> _Task instructions_
Transcribe the records below exactly as they appear, omitting any pictures.

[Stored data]
#####

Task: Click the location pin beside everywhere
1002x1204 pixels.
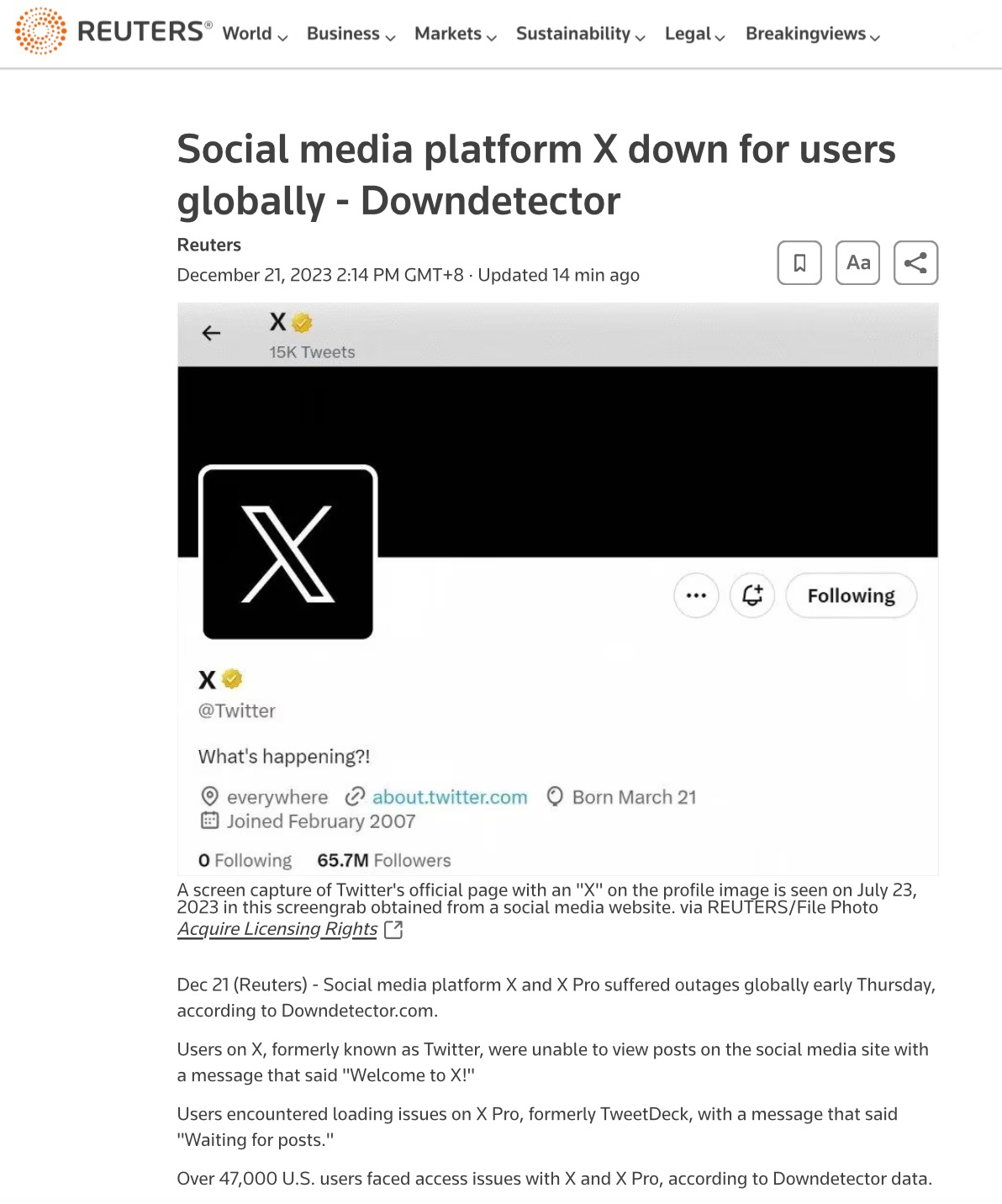Action: pyautogui.click(x=209, y=796)
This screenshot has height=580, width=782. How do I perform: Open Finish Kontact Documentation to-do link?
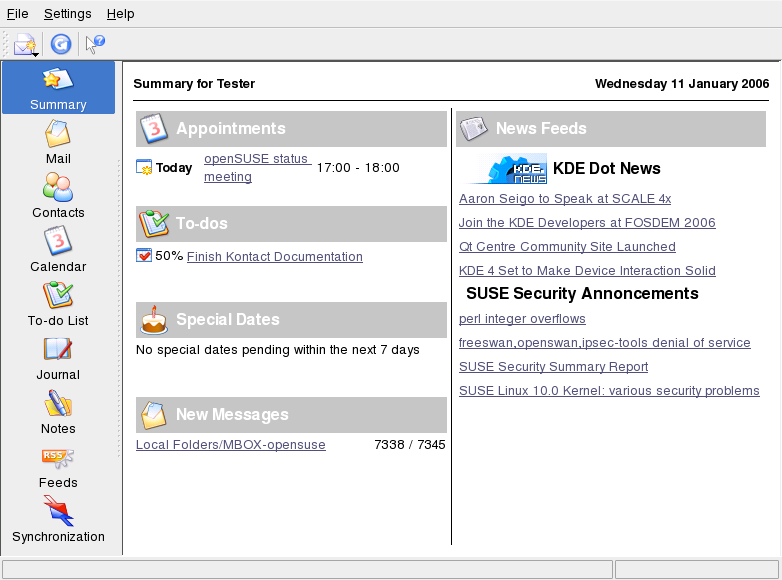pyautogui.click(x=274, y=257)
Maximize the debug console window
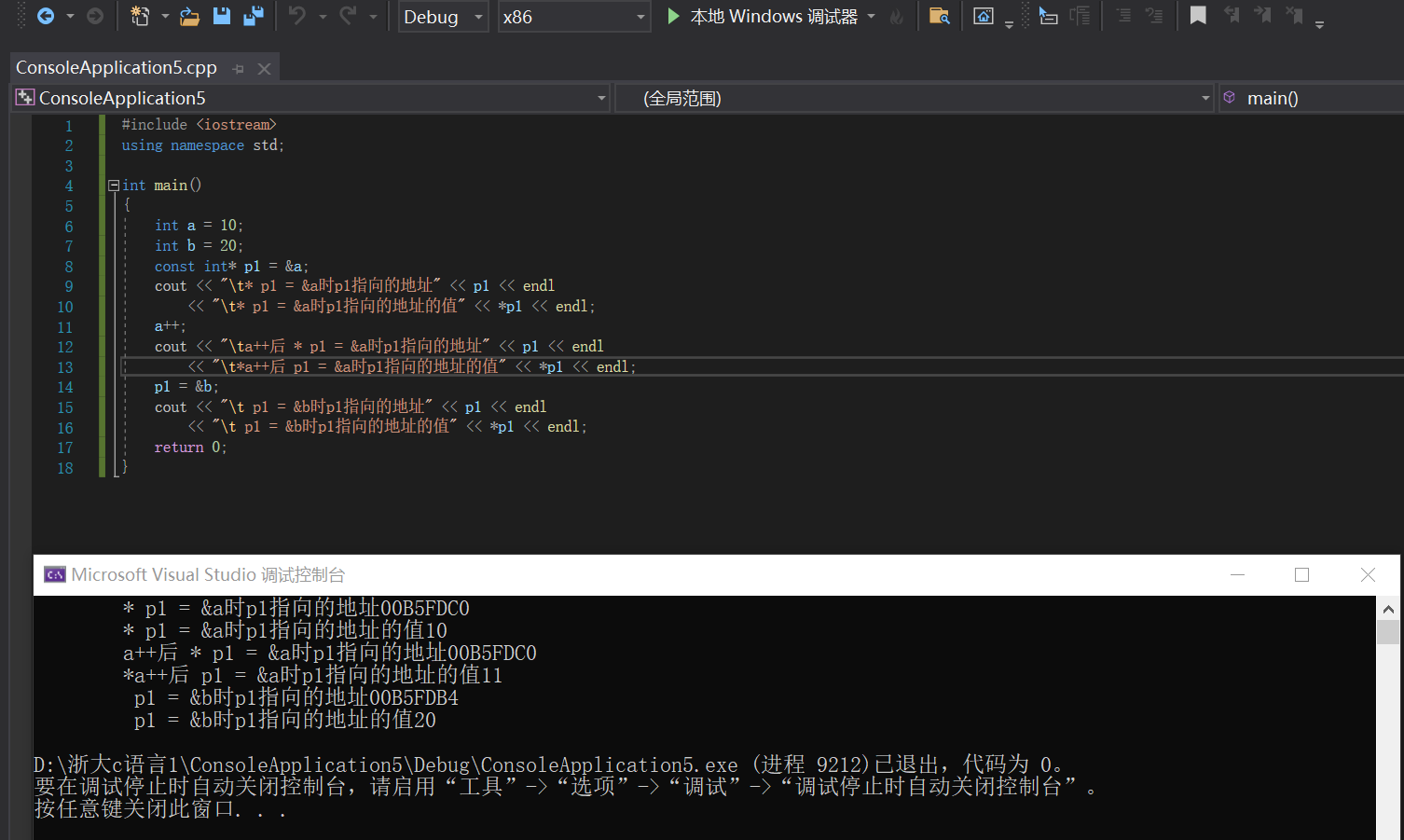This screenshot has width=1404, height=840. point(1301,575)
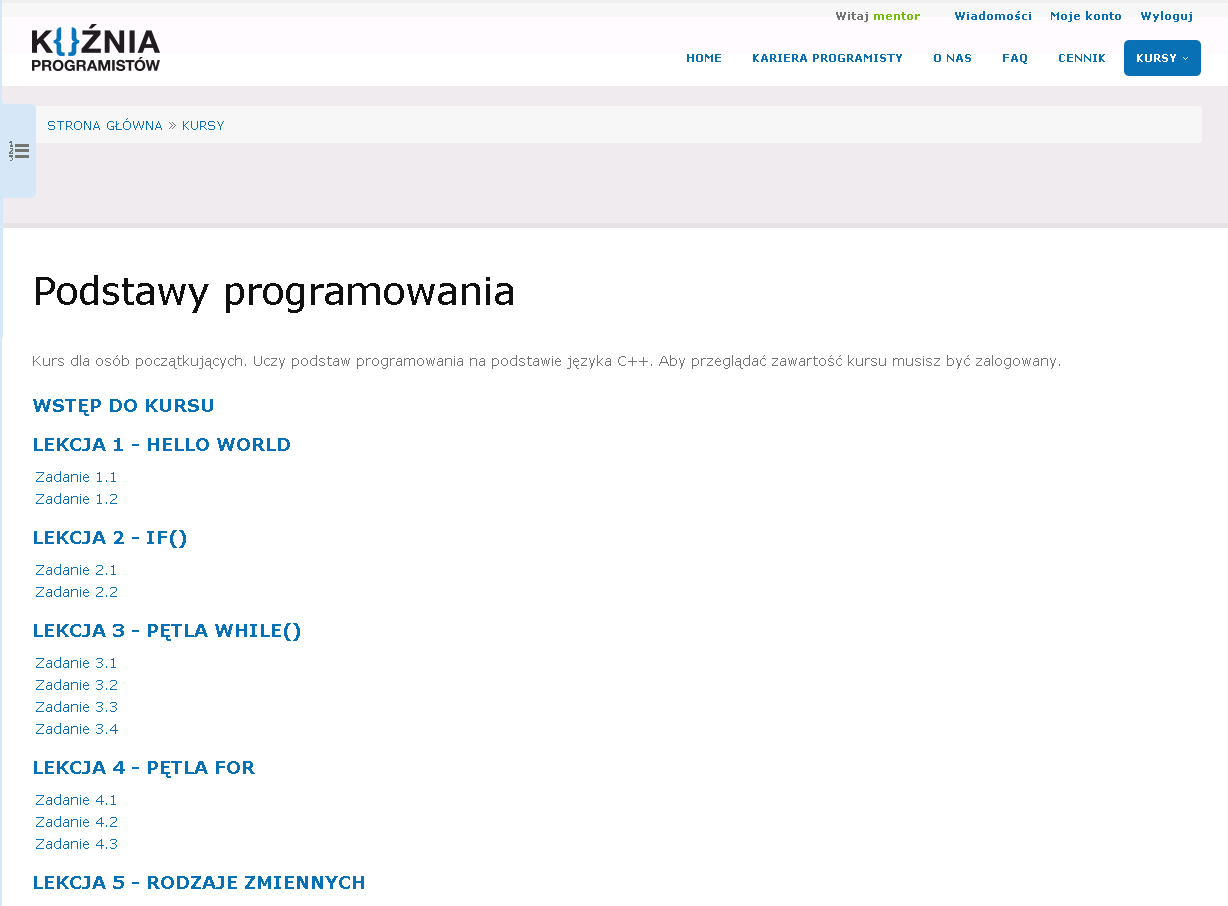Open Zadanie 1.2 exercise
The height and width of the screenshot is (906, 1228).
(x=76, y=499)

#####

> _Answer to this task_
Task: Click the location pin beside everywhere
1002x1204 pixels.
Action: pyautogui.click(x=209, y=796)
This screenshot has height=580, width=782. How do I perform: Open Finish Kontact Documentation to-do link?
pyautogui.click(x=274, y=257)
Maximize the debug console window
This screenshot has width=1404, height=840. point(1301,575)
Open Zadanie 1.2 exercise
The height and width of the screenshot is (906, 1228).
(x=76, y=499)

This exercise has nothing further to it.